Software leaders and managers often get asked whether the agile methodology is implementable outside of the software domain. Agile practitioners with experience in the methodology will instinctively want to shout out yes, but where’s the evidence to that?
Well-researched practitioners understand that agile, just like everything related to the lean methodology was first introduced outside of software. The roots of lean manufacturing, organizational learning, KANBAN and other methodologies of project management go back to Toyota’s manufacturing plant in Japan.
Most practices and technicalities related to Agile – prioritization, stand-up meetings, scrum and visual management – also made their first appearance outside of the software world.
However, while agile was itself imported, the software world has added a lot more to it. Agile development was enhanced by software through technical additions such as continuous integration and others of the like. These practices are limited to the software world, and the question most newbies have is whether they can be exported outside of this paradigm.
In this article, we look at whether Agile can be used in areas outside of Software design and management. Stay with us as we explore the origins of Agile and look at its potential for the greater market.
Where did Agile Originate?
Beyond the world of software development and the technicalities involved with it, the agile methodology can be described as a methodology that came forth as a solution for project management.
The project management approach applies to projects in the software domain, as well as outside of it. As is common with all recent innovations, the agile methodology was also a result of frustration and inefficiency. The inefficiency in operations and the frustration that resulted from it led to the creation of the agile methodology as the guiding light of project management.
The use of agile in software development was initiated by developers who were well aware of the inaccuracies of the waterfall methodology and how it delayed operations. To developers back then, the waterfall methodology made no sense at all. The rigid approach of the waterfall methodology required developers to work from top to bottom, step-by-step.
Agile offered the much-needed flexibility that developers required, giving them an option to get the results they required.
Agile was first introduced to the world of software development around the turn of the century. The time proved the importance of the methodology and how it could improve outcomes.
Agile was introduced with two primary objectives in mind:
- To reduce the time it took software developers to develop solutions and cut down on extra delays.
- To register fast and accurate feedback from users to improve project outcomes.

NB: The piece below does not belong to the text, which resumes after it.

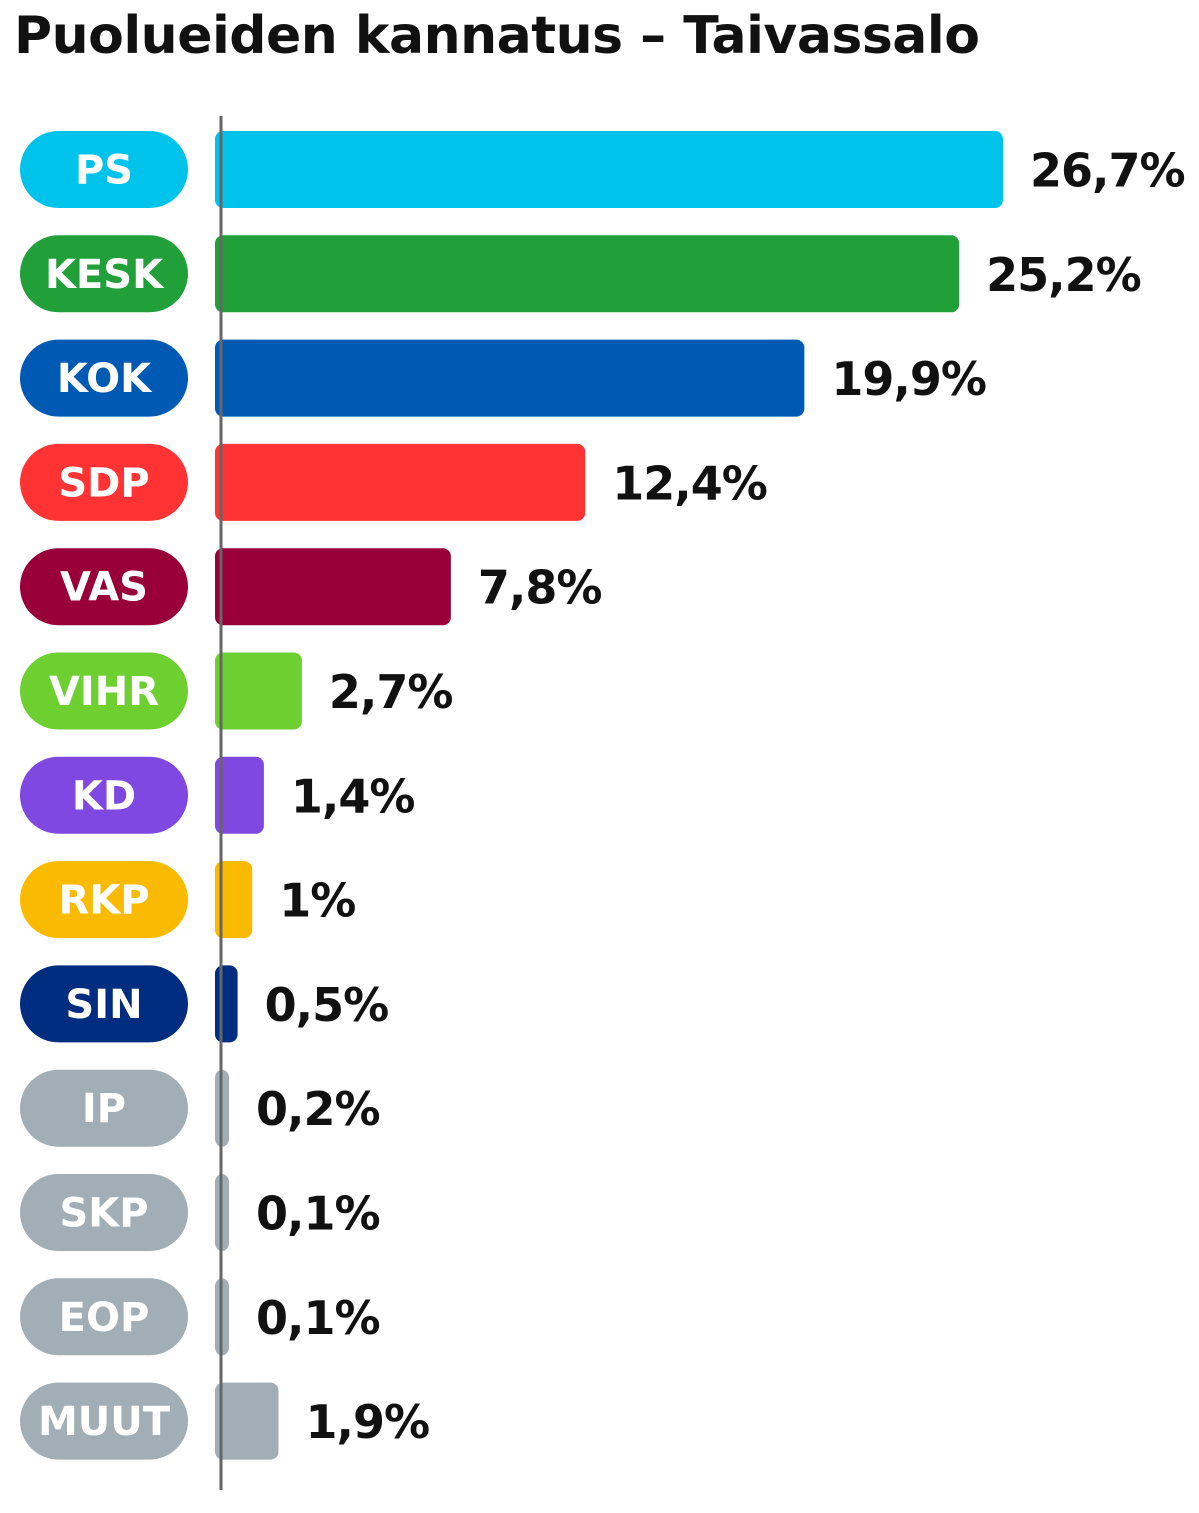 The width and height of the screenshot is (1199, 1513). I want to click on bar-rkp, so click(234, 900).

The developers responsible for first introducing the agile methodology to software development then penned down a manifesto, which would mention guiding principles for software developments. These guiding principles eventually went on to be recognized as the Agile methodology;
- People over tools and processes.
- Customer satisfaction and collaboration over negotiation.

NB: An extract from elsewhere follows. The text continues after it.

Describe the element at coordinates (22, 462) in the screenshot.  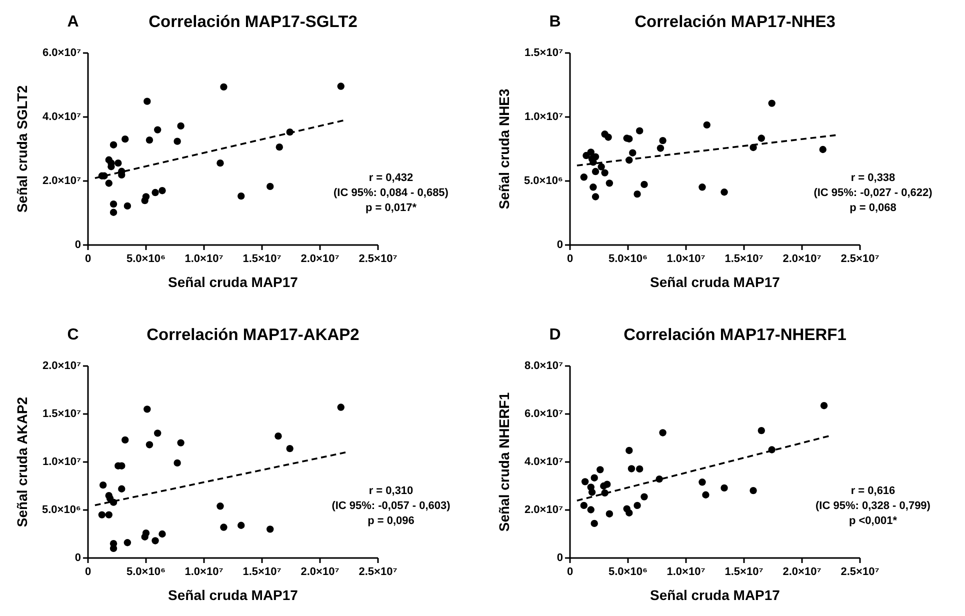
I see `y-axis-title: Señal cruda AKAP2` at that location.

- Change responsiveness over strict plans.
- Operational software instead of documentation.
Case Studies of Agile Use Outside of Software Development
We have some positive news and some negative news. The positive news is we have some examples of the agile methodology being used in fields and industries outside that of software development. The negative news is that we can count these examples on our fingertips i.e., they’re far and wide.
The first example that comes to mind is Lonely Planet. Based in Melbourne, Lonely Planet used the agile methodology for their legal team.
The methodology was implemented after the organization saw how tech teams were using it to their benefit. The legal team implemented the agile method and benefited through stand-up meetings, prioritization, weekly plans and whiteboard task cards. The legal team benefited by even measuring the flow of work, estimating resources and gaining multiple perspectives.
Additionally, agile was used outside of software by GSM Association. Development organization had a team work on agile practices to pen down technicalities. The team was distributed through Europe, but the methodology saw rapid gains.
Agile can be practiced by personnel from different industries as long as they focus on the key areas of concern within the methodology. The idea is to not rely on tools or methods but to believe in people. This involves talking to other members of the team, engaging with the client and sharing discrepancies and anomalies across the board. The shared experience and insight of a team member can be better at guiding you to results than the documented outcome of a tool.
Team members should go for efficient ways of documenting output. Instead of writing down thousands of pages of useless documents, try taking the process to a software and save on the paper and extra hassle.
Products shouldn’t be overly salesy. A salesperson should go towards facts and features of their product that their potential audience will understand. This can be better than reading out data from a sheet and making comprehension difficult.
The waterfall methodology cuts down on the importance of the end user. The entire purpose of using agile is to make sure that you understand the pain points of the end user. Understand what they have to say, where they stand and how beneficial your product is for them.
The agile methodology cannot just be blindly implemented in any industry. In fact, managers should understand the potential of the theory and use it for better results. We hope you understand the implementation of agile outside the software development field now and can use it for growth.